Billion+ Consumers, 20+ Brands, Unstoppable Team. #TakeTheOath. Summer 2017. pic.twitter.com/tM3Ac1Wi36
— Tim Armstrong (@timarmstrongaol) April 3, 2017
According to Brian Heater, Hardware Editor at TechCrunch,
The “Oath” logo attached in the Tweet was simple Helvetica, adorned with a singular blue colon that seemed to be a compromise between the Yahoo exclamation mark and AOL Period, and as the company might hope- an open-ended sneak-peak into the impending future.
“The branding push that followed the acknowledgement of the leak was out of necessity, even though Armstrong asserts that the company had a back-up plan in place a month before it had planned to officially reveal the information to the public, in case of a leak . Nevertheless, he does admit to the fact that certain aspects were hurried. The borderline cultish and uncomfortably forceful #TakeTheOath hashtag is just one example of an eye sore. However, the publicity surrounding the announcement, was ultimately a net positive for a brand looking to reestablish itself around an upcoming merger and a number of negative news items surrounding mounting security concerns over the course of the last several months.”
The Fate Of Oath
While internet security breaches are a widespread reality, revelations of multiple hacking attempts on Yahoo could have soured the merger deal in the eyes of many. But, Verizon is still cocksure of the consumer confidence around the Yahoo brand and its myriad subsidiaries. Despite dropping its asking price for Yahoo, Verizon refrained from reconsidering its purchasing plans in the wake of multiple security breaches, dubbing them “an everyday reality of life.”
According to Armstrong,
“First, we’ll be putting in bigger security investments in both companies. We’ve already started doing that at AOL, and we’ll be doing that at Yahoo. The second is we’re going to be very careful about the systems integrations. I think we’ll probably be taking more time on system integration. And the third thing is, I think being really careful about the user trust levels overall.”

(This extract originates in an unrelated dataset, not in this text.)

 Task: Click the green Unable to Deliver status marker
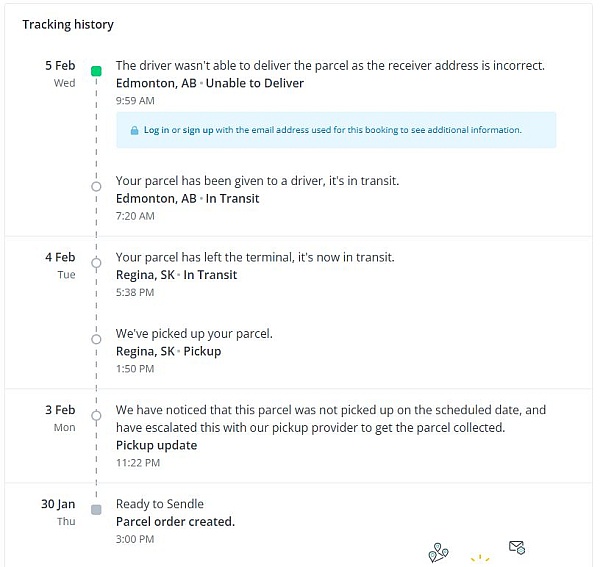click(96, 71)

The executives at AOL believe that a combined AOL/Yahoo content ecosystem has the potential to become the much needed force to battle mounting concerns surrounding “fake news” as “part of a trusted ecosystem.” While the Yahoo-AOL merger doesn’t appear to be too optimistic when it comes to tech integration, scale seems to be the major value-add in this Verizon deal. Verizon wants to expand its content business since the telecom conglomerate wants to compete with Amazon, Google, and Facebook, and the acquisition of AOL and Yahoo will make it more relevant to advertisers.

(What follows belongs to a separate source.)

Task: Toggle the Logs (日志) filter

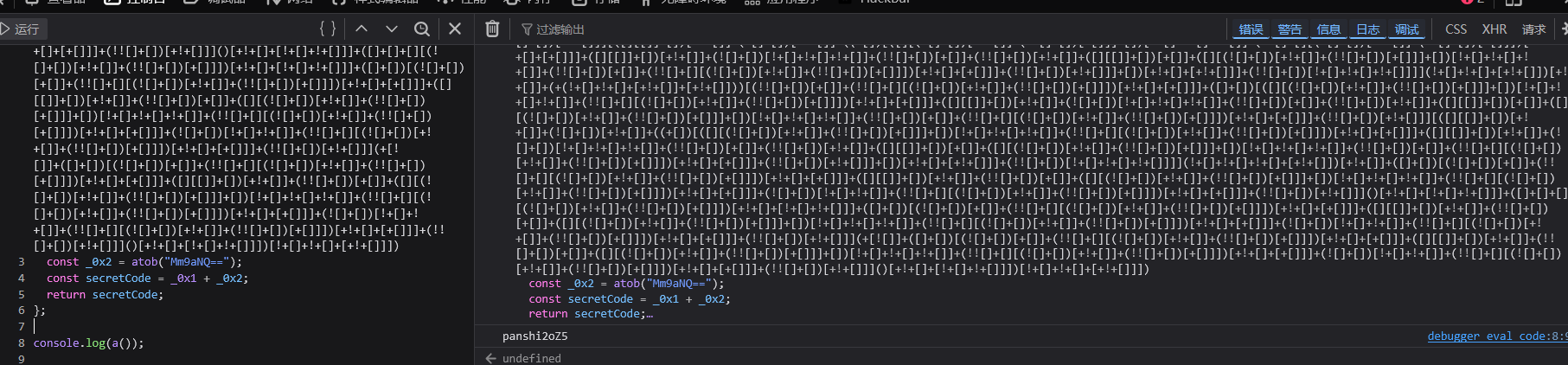Action: click(1367, 29)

In an Interview with CNBC, Armstrong reveled that Verizon’s strength would lie in building a suit of brands, where it can leverage AOL’s programmatic platform One by AOL, Yahoo’s user-behavior data, and place ads on sites like Yahoo Sports.

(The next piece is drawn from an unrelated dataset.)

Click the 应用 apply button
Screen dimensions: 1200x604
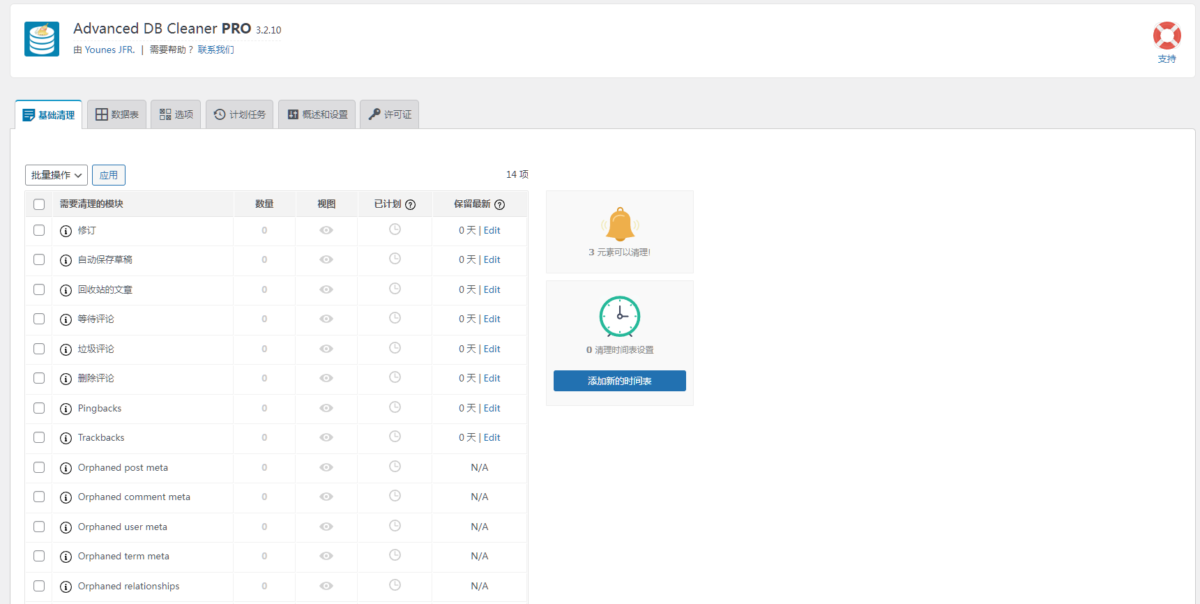(x=109, y=175)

B2B or otherwise, the value of Oath as a brand will be the subject of much debate and tittle-tattle in the weeks to come, as Verizon has promised to provide more insight into how it is planning to slot Yahoo in with the company’s overall strategy. In the meantime, it is apt to tinker with rhyme schemes, hashtags, and such before its more controlled public unveiling.